HighTechTalks DotNet Forums  

word breaking for cjk languages

Dotnet Internationalization microsoft.public.dotnet.internationalization


Discuss word breaking for cjk languages in the Dotnet Internationalization forum.



Reply
 
Thread Tools Search this Thread Display Modes
  #1  
Old   
AT
 
Posts: n/a

Default word breaking for cjk languages - 07-10-2006 , 12:46 PM






Hello,

I have a .Net 1.1 application which processes text in unicode and needs
to split it up into "words". currently I use a very simple algorithm of
just splitting on whitespace which works for western languages but
fails completely for CJKV (specifically I am interested in japanese).

I understand that a dictionary-based approach is necessary to do word
breaking in japanese. from what I gather, MS word, IE, and index server
each include their own (different) word breaking algorithm but none of
these is available through any API. is there any library function
available or built-in that I can use for this? I can pay a few hundred
bucks for a commercial product, but not a huge amount. the results
don't have to be 100% but it just has to do a better job than my
current "look for spaces" algorithm.

so far the closest I have found is that there seems to be a
breakIterator class in java but I don't see that anyone has ported this
to .Net. so my next best solution is simply to identity any japanese
character (or possibly just any kanji) as a word in itself.

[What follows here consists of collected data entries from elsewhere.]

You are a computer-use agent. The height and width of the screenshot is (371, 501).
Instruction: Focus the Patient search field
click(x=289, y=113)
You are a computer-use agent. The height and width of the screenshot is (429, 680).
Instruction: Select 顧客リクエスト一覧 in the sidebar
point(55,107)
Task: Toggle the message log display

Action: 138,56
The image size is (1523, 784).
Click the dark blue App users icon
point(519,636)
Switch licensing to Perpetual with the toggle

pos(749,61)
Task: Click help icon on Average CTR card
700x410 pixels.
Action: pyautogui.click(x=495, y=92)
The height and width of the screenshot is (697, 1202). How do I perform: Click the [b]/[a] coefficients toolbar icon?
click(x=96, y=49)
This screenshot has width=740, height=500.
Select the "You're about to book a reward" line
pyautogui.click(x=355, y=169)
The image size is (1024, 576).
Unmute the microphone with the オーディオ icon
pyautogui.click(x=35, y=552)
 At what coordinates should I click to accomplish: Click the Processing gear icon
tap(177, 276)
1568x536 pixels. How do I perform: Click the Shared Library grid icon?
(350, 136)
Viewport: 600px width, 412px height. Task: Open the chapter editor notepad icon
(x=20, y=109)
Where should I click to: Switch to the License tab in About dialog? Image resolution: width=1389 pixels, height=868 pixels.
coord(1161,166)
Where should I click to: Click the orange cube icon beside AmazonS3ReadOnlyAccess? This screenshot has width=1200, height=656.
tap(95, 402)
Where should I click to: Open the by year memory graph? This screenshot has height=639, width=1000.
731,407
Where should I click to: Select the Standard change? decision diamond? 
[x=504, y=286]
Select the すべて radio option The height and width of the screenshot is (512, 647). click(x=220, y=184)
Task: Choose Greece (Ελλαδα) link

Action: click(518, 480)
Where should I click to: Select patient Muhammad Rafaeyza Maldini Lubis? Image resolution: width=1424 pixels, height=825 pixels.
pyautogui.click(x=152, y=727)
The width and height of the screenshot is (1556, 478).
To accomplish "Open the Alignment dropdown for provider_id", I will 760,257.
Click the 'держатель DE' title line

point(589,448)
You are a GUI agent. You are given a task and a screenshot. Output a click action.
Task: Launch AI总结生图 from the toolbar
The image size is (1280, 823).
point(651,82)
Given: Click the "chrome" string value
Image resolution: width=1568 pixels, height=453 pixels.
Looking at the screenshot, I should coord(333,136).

any more clues or ideas gratefully accepted.

Andy


Reply With Quote
  #2  
Old   
Bart Mathias
 
Posts: n/a

Default Re: word breaking for cjk languages - 07-10-2006 , 04:26 PM






ajfish (AT) blueyonder (DOT) co.uk wrote:
Quote:
Hello,

I have a .Net 1.1 application which processes text in unicode and needs
to split it up into "words". currently I use a very simple algorithm of
just splitting on whitespace which works for western languages but
fails completely for CJKV (specifically I am interested in japanese).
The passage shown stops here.